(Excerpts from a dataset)
+ + + + +
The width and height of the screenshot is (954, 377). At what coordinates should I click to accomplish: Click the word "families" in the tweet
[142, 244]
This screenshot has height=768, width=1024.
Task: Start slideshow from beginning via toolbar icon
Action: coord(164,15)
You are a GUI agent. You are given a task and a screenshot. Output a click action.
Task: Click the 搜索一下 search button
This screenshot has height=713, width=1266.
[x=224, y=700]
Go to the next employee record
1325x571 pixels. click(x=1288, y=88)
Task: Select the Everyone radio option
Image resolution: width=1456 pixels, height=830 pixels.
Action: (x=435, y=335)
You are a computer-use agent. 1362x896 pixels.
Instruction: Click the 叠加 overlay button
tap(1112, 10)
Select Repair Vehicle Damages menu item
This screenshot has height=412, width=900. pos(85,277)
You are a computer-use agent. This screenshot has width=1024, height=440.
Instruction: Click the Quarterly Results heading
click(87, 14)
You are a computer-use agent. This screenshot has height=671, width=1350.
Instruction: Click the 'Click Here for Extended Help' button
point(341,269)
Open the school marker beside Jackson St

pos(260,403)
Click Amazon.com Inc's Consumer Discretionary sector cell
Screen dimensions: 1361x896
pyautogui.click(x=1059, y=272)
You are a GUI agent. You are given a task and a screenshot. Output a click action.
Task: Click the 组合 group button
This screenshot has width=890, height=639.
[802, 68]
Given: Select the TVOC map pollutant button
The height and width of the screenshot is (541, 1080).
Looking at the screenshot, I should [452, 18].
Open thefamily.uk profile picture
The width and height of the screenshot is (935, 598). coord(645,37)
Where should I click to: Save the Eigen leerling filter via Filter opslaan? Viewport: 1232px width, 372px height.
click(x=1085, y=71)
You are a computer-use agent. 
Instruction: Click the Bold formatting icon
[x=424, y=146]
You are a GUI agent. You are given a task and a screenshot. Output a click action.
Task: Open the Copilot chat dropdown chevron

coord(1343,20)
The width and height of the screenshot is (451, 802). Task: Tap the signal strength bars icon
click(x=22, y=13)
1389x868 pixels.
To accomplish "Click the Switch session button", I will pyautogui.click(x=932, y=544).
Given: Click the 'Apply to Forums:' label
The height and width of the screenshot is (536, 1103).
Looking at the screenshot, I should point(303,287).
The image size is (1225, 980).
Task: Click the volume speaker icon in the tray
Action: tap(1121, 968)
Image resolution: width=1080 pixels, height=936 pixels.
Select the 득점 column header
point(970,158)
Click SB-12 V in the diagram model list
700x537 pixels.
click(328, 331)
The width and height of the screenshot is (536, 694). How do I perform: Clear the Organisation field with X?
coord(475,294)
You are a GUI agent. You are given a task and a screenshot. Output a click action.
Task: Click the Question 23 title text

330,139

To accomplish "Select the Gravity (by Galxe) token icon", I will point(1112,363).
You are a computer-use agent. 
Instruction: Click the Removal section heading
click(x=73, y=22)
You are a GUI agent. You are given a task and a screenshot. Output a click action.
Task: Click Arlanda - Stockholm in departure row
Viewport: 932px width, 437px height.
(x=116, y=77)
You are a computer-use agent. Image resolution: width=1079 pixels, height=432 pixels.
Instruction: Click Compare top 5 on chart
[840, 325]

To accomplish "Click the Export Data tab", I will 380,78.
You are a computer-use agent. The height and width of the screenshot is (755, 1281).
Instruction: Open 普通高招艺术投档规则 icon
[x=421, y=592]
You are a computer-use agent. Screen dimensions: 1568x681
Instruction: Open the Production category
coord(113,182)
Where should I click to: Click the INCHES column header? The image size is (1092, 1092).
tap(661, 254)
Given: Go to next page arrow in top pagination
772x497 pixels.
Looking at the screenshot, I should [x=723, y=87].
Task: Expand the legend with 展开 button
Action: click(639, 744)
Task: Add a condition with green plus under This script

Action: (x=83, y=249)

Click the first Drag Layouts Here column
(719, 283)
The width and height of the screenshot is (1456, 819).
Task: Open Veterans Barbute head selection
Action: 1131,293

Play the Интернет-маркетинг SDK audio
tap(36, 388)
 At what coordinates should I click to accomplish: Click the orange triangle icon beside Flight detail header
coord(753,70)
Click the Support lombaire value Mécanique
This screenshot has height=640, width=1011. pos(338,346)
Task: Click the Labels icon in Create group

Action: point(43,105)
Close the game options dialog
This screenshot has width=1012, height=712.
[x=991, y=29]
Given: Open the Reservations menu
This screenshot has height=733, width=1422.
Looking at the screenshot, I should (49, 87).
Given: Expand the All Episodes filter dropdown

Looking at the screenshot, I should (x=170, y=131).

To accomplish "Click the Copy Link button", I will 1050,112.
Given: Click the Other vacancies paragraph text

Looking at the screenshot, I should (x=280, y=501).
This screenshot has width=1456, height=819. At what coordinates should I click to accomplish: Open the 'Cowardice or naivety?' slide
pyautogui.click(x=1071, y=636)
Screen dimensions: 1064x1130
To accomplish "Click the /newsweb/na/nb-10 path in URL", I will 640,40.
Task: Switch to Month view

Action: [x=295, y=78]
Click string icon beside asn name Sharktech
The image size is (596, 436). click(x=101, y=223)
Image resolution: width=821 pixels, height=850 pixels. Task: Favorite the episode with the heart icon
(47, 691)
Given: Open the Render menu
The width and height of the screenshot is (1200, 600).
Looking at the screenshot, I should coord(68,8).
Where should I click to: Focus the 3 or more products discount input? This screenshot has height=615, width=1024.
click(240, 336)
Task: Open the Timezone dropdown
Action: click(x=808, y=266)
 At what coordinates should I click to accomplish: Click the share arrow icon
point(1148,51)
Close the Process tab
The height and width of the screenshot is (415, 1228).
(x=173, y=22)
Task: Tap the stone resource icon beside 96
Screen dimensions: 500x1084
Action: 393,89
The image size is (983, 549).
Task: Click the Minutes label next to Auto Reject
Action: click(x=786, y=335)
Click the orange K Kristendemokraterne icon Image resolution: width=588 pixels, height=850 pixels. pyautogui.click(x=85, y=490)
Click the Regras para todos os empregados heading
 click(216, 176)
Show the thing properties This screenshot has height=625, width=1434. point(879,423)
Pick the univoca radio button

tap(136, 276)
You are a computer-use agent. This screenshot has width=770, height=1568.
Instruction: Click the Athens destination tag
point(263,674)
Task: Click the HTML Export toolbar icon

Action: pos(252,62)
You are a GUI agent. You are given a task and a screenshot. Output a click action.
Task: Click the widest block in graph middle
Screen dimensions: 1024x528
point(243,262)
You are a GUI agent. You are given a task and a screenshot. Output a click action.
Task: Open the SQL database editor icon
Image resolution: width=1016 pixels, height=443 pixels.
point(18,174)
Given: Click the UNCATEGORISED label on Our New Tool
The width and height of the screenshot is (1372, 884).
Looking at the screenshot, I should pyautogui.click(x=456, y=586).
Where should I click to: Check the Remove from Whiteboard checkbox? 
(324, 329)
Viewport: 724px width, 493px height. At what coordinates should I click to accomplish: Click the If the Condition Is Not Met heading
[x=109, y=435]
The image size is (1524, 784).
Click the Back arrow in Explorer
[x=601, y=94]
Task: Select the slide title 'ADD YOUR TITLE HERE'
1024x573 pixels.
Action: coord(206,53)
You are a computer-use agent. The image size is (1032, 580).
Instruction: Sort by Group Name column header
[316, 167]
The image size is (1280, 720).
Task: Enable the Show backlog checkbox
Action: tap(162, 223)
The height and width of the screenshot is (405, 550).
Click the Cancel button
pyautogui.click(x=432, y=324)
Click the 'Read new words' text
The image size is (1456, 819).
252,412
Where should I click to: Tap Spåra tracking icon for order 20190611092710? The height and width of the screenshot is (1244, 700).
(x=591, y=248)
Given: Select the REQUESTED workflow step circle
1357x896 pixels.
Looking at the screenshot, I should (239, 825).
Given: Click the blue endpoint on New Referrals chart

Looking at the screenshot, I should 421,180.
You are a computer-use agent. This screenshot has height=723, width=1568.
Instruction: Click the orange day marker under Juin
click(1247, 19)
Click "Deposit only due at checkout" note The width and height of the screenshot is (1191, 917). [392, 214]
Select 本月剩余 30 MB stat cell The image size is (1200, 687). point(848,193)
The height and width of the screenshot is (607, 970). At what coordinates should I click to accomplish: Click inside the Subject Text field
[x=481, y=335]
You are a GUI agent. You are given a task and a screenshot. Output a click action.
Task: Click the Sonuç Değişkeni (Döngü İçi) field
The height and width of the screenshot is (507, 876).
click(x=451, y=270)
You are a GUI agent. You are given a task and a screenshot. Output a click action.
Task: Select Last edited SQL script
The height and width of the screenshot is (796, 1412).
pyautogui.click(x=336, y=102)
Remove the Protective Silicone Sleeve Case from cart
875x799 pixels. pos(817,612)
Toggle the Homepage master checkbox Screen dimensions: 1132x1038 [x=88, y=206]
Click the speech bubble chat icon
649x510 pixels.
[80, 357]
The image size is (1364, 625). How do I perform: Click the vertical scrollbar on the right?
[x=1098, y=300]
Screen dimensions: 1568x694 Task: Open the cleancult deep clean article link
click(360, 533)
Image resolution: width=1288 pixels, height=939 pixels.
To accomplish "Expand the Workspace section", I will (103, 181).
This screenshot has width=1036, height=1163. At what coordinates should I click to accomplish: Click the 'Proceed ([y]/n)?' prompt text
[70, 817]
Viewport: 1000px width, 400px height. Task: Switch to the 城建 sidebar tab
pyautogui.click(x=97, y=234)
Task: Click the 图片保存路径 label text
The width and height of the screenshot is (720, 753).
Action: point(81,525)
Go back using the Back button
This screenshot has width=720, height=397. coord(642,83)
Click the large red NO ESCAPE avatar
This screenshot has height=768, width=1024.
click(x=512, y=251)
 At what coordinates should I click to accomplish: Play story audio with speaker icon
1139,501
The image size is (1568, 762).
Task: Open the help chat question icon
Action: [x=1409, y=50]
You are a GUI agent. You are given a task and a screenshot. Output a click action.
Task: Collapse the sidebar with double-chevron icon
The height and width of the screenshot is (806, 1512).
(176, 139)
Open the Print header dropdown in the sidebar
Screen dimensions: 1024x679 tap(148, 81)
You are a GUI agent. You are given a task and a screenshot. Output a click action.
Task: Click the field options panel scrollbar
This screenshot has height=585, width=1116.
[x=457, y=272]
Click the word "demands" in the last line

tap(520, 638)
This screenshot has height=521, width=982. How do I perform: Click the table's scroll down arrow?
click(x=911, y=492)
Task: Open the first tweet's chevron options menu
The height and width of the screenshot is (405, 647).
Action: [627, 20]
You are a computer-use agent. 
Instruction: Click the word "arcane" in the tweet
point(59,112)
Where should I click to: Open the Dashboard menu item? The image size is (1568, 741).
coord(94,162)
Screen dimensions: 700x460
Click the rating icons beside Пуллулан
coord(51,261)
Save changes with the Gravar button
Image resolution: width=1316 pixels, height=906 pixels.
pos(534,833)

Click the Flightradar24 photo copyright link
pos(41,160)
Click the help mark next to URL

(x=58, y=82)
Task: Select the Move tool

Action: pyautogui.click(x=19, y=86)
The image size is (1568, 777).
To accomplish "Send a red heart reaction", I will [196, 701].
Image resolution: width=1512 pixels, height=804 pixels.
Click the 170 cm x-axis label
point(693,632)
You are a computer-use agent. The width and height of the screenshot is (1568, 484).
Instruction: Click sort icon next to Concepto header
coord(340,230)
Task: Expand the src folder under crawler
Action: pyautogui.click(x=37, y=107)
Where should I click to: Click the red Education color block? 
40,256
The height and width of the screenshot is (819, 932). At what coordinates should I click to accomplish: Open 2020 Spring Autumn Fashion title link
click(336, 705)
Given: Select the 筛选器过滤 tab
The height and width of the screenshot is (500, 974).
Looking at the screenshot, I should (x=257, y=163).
+ + + + +
▸ **What needs to be done**:
Restate the data word for word. Begin at its first line, end at the line that contains "1389x868 pixels.", and include both.

▸ **Output below**:
The width and height of the screenshot is (954, 377). At what coordinates should I click to accomplish: Click the word "families" in the tweet
[142, 244]
This screenshot has height=768, width=1024.
Task: Start slideshow from beginning via toolbar icon
Action: coord(164,15)
You are a GUI agent. You are given a task and a screenshot. Output a click action.
Task: Click the 搜索一下 search button
This screenshot has height=713, width=1266.
[x=224, y=700]
Go to the next employee record
1325x571 pixels. click(x=1288, y=88)
Task: Select the Everyone radio option
Image resolution: width=1456 pixels, height=830 pixels.
Action: (x=435, y=335)
You are a computer-use agent. 1362x896 pixels.
Instruction: Click the 叠加 overlay button
tap(1112, 10)
Select Repair Vehicle Damages menu item
This screenshot has height=412, width=900. pos(85,277)
You are a computer-use agent. This screenshot has width=1024, height=440.
Instruction: Click the Quarterly Results heading
click(87, 14)
You are a computer-use agent. This screenshot has height=671, width=1350.
Instruction: Click the 'Click Here for Extended Help' button
point(341,269)
Open the school marker beside Jackson St

pos(260,403)
Click Amazon.com Inc's Consumer Discretionary sector cell
Screen dimensions: 1361x896
pyautogui.click(x=1059, y=272)
You are a GUI agent. You are given a task and a screenshot. Output a click action.
Task: Click the 组合 group button
This screenshot has width=890, height=639.
[802, 68]
Given: Select the TVOC map pollutant button
The height and width of the screenshot is (541, 1080).
Looking at the screenshot, I should [452, 18].
Open thefamily.uk profile picture
The width and height of the screenshot is (935, 598). coord(645,37)
Where should I click to: Save the Eigen leerling filter via Filter opslaan? Viewport: 1232px width, 372px height.
click(x=1085, y=71)
You are a computer-use agent. 
Instruction: Click the Bold formatting icon
[x=424, y=146]
You are a GUI agent. You are given a task and a screenshot. Output a click action.
Task: Open the Copilot chat dropdown chevron

coord(1343,20)
The width and height of the screenshot is (451, 802). Task: Tap the signal strength bars icon
click(x=22, y=13)
1389x868 pixels.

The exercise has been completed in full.